Abstract

Introduction: Health, wellness, and healthcare are most effectively and efficiently managed when health status is quantitatively measured. The Intermountain Mortality Risk Score (IMRS) is a well-validated low-cost decision tool calculated from the complete blood count and basic metabolic profile that can be electronically deployed to inform clinician or patient actions. This study evaluated if 3 serial IMRS measurements improved mortality prediction. Methods: In 119,379 Intermountain Healthcare outpatients, inpatients, and emergency patients, baseline (BL) IMRS was calculated in 1999-2005. Of those, the following were excluded: 22,678 who died prior to having 3 IMRS measurements and 38,228 survivors who at 5 years (y) post-BL did not have 3 IMRS. In the study cohort of 58,473 patients, a 1 st follow-up (1F) IMRS was available 1.49±0.79 y post-BL (range 1-4 y), and a 2 nd follow-up (2F) IMRS at 3.75±0.80 y post-BL (range 2-5 y). Patients had 13.4±1.7 y of follow-up after 2F (range: 9.3-18.7 y), with total follow-up post-BL of 17.2±1.5 y (range: 14.3-20.7 y). Results: Overall, 26,693 patients died (45.7%) after 2F. In females, IMRS for decedents vs. survivors was, respectively, 11.3±3.9 vs 6.3±4.0 at BL, 11.1±3.9 vs 5.7±4.0 at 1F, and 12.2±4.2 vs 6.1±4.0 at 2F; differences in males were similar to those results (all p<0.001).
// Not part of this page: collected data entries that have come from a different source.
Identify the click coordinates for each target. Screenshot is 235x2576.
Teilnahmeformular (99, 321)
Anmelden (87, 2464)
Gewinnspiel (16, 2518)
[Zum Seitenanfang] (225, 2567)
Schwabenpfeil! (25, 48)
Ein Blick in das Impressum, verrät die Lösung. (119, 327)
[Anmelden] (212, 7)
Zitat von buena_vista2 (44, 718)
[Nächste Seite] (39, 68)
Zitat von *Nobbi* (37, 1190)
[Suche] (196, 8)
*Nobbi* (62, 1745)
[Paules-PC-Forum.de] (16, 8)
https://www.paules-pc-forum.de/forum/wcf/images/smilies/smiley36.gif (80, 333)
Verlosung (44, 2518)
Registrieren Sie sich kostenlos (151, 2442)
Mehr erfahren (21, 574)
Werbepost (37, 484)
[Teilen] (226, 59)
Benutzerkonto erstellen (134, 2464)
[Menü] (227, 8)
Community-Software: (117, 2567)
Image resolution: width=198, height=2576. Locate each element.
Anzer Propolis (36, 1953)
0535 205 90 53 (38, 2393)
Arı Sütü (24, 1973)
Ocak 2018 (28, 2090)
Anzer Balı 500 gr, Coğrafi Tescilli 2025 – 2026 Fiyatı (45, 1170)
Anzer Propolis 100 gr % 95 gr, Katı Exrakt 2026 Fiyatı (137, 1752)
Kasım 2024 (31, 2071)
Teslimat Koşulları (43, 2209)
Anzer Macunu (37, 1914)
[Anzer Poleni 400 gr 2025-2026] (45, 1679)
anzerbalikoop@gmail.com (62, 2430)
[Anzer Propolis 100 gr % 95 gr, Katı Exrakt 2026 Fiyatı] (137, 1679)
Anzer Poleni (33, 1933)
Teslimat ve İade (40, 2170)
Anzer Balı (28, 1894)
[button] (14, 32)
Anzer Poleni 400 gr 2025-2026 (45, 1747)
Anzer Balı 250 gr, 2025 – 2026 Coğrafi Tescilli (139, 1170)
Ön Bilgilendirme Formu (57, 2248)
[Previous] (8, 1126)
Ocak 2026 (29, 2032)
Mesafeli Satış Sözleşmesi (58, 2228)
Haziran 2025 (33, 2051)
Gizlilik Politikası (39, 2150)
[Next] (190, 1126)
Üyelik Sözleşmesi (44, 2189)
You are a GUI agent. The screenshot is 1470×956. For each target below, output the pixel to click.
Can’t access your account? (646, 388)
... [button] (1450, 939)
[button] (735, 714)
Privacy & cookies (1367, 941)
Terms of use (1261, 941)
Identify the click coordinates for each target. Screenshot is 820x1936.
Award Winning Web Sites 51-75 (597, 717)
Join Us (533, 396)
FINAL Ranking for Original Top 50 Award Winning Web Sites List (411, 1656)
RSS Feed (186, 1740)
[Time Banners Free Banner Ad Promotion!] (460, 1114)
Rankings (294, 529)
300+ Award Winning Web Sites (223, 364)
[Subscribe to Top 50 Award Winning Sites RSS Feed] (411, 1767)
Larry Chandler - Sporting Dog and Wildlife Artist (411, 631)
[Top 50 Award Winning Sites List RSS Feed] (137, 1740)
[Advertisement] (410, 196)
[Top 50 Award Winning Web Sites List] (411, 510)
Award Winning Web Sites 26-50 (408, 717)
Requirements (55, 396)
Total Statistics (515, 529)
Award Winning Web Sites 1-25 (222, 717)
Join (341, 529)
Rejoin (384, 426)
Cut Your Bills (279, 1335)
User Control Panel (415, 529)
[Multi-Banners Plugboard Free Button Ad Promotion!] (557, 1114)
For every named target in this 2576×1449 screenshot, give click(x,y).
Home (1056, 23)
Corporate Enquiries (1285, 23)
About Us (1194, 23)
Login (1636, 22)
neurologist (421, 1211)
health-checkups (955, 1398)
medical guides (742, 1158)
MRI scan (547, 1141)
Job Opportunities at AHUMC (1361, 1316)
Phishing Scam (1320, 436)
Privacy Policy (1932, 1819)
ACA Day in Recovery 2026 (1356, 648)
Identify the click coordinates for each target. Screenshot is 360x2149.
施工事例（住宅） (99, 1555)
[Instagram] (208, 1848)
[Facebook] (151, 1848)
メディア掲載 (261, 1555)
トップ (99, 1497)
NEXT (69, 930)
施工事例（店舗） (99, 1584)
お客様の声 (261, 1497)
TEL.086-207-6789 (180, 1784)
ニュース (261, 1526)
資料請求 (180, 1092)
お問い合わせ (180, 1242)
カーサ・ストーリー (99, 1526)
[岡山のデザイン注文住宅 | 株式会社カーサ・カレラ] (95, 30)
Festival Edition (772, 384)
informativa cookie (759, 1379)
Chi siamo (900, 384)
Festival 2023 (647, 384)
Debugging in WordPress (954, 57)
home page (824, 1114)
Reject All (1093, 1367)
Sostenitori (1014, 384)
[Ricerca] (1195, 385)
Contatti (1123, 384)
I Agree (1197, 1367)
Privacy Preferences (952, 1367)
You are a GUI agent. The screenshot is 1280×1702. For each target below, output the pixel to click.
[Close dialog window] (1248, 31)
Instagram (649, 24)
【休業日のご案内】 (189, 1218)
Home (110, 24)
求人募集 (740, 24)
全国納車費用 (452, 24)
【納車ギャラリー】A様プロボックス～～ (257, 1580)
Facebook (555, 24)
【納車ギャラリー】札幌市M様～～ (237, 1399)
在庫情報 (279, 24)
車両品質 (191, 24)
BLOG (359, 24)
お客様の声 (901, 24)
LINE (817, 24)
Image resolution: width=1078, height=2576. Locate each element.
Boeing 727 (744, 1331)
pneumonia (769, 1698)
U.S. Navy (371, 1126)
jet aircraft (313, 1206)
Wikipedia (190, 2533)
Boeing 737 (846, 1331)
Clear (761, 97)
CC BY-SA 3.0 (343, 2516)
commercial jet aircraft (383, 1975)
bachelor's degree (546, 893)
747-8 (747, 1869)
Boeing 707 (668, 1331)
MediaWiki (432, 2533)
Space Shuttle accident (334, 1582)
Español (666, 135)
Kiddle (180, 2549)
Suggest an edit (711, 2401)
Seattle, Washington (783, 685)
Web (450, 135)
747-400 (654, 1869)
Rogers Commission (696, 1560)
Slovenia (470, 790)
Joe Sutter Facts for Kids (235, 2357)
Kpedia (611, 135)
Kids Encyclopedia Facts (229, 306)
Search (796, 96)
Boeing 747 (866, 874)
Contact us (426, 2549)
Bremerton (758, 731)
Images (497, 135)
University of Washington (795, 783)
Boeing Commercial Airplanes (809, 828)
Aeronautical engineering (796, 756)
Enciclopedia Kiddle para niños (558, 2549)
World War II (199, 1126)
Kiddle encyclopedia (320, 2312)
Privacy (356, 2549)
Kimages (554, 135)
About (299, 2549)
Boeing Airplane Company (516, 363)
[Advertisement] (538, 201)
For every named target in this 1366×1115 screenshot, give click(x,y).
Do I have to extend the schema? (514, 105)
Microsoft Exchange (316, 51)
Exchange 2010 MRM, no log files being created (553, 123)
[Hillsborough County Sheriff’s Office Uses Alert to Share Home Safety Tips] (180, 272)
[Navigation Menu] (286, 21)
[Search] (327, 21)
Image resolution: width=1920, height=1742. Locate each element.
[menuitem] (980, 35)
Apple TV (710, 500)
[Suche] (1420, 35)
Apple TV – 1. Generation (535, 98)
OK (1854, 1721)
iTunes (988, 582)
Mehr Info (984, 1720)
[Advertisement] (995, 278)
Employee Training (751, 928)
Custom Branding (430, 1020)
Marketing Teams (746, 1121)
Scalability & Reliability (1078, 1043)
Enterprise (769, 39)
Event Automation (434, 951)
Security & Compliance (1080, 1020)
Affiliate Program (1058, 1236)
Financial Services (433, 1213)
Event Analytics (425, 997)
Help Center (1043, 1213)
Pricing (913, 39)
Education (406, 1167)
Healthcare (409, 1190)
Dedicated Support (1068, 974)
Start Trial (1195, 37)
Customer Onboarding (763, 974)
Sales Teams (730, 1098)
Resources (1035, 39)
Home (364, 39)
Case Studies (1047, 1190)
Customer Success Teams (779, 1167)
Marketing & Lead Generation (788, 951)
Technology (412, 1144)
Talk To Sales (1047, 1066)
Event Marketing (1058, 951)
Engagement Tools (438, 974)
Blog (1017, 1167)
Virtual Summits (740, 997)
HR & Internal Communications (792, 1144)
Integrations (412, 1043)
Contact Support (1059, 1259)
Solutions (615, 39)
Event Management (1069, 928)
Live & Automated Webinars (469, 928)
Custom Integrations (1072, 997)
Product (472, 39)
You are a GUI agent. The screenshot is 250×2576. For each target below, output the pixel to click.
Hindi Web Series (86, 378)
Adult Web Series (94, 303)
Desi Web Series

Relative risks for IMRS categories are shown in the Table. C-statistics for females were c= 0.815, 0.834, 0.858 for BL, 1F, and 2F, with 0.872 for a sum of the 3 IMRS (results were similar for males, with absolute c 0.06-0.08 lower). Conclusions: IMRS predicted substantial risk differences at each of 3 timepoints, but the IMRS trajectory (including declines in IMRS) revealed by the sequence of IMRS measurements better personalized risk assessment. When risk level and direction are considered together, critical junctures in a person’s health journey may be revealed, empowering earlier or more intensive prevention, diagnostic testing, and interventions.